И еще раз смерил озеро взглядом – сердитым, неодобрительным, как будто белая равнодушная чаша, наполненная водой и льдом, провинилась перед ним лично, сорвав какой-то уговор, который он, папа, считал нерушимым.

– Ну, раз так, придется нам всё делать одновременно, – сказал он наконец, поворачиваясь, чтобы вернуться в дом. – И строить, и запасы делать. Сети ставим, пока еще можно, два раза в день. Половину рыбы – на мороз.

План звучал просто, но чтобы следовать ему, нам снова пришлось урезать ежедневные наши порции, только недавно достигшие, наконец, мало-мальски приличных размеров. Рыбы и правда стало больше, как будто даже там, подо льдом, ощущалось приближение долгожданной весны; но теперь, когда половина ежедневного улова скупо пересыпалась солью и подвешивалась снаружи, к опоясывающим дом деревянным балкам, предназначенным для сушки сетей, в полотняных картофельных мешках, чувство голода, только что нас покинувшее, вернулось снова. «Ладно мы, – уговаривала папу возмущенная Марина, – дети-то при чём, ну сколько они там съедят». «Не дам, – отвечал папа хмуро и веско, – пускай едят как все. Хватит, один раз сожрали уже всё подчистую, чуть не вымерли зимой. У нас впереди минимум две недели без рыбалки, а то и больше. Эта рыба нам нужна».

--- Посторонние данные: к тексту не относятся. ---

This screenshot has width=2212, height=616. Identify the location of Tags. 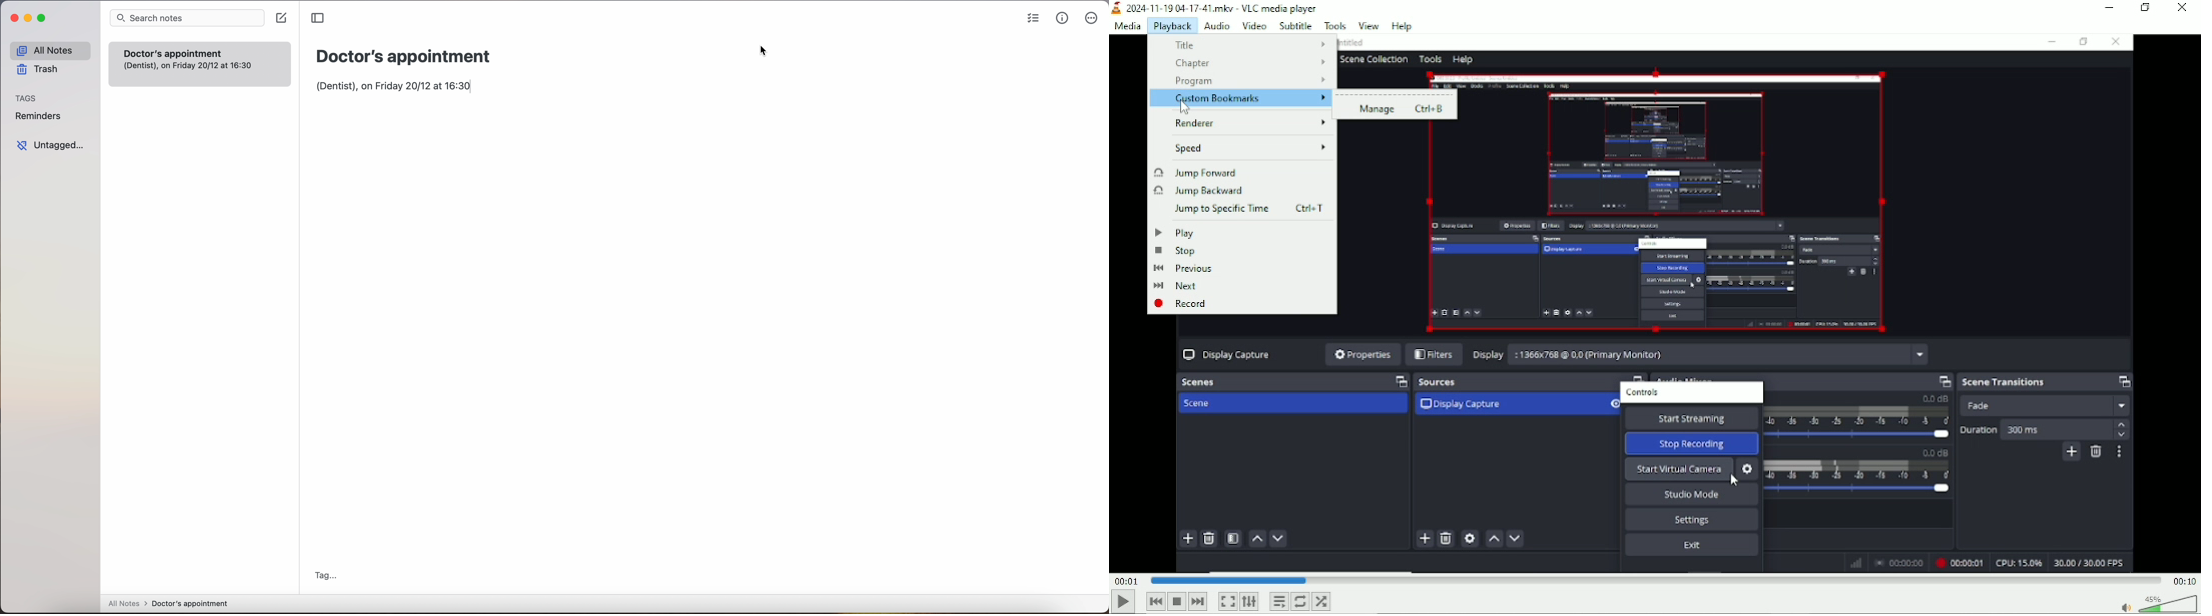
(27, 98).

Малыши, безропотно голодавшие вместе с нами в январе, теперь взбунтовались, как будто короткая передышка последних недель, разбавленная ягодами и мёдом, выдернула их из вялой покорной пассивности, в которой они провели зиму. Из двух плотно укутанных сонных кукол они снова превратились в живых и требовательных человеческих детей: отказывались ложиться спать на голодный желудок и сделались невыносимы днём. Девочка, так до сих пор и не заговорившая, могла теперь часами монотонно ныть и качаться возле полки с посудой, вытягивая вверх короткопалую ручку и стараясь дотянуться до тарелок, пока не разражалась, наконец, сердитым разочарованным плачем; а мальчик от раздражённого нытья стремительно переходил к оглушительному «хочуууу, хочуууу». Ни того, ни другую нельзя было больше отвлечь уговорами или играми. Первыми спасовали их беспомощные родители, готовые уступить им собственный урезанный рацион, только бы не слышать голодных истерик, а затем и папа. «Черт с вами, – сказал он мрачно, – кормите их как хотите, слушать же невозможно. Но не жалуйтесь потом, когда рыбы не хватит».

Только её не хватило бы всё равно, даже если бы дети продолжали есть так же мало, как мы, даже если бы мы замораживали не половину улова, а две трети. Её не хватило бы, пожалуй, даже если б мы вовсе перестали есть. Десять дней подряд озеро стонало, скрипело и трещало, издавая звуки, напоминавшие то работающий вхолостую двигатель, то скрежет падающего дерева. Похожее на огромного, больного оспой белого кита оно по утрам предъявляло нам теперь всё новые пятна, трещины и язвы на своей масляно блестящей белёсой шкуре. Даже темнело теперь гораздо позже, чем зимой, как будто с каждыми сутками свет отвоёвывал у темноты по четверти часа, не меньше. Мы так долго ждали весны, так боялись не дожить до неё, а сейчас каждое свидетельство её неумолимого приближения вызывало только тревогу и страх, и ничего больше, потому что место для рыбалки приходилось переносить каждые два дня, а лёд вокруг лунок мгновенно покрывался подтаявшей снежной кашей и становился опасно прозрачным; и возня с переносом сетей и установкой деревянных опор отнимала слишком много времени. Как бы мы ни старались, спустя полторы недели на толстой деревянной балке, протянутой над мостками, на скрипучей веревке покачивался всего один неполный мешок замороженной рыбы. Всего один.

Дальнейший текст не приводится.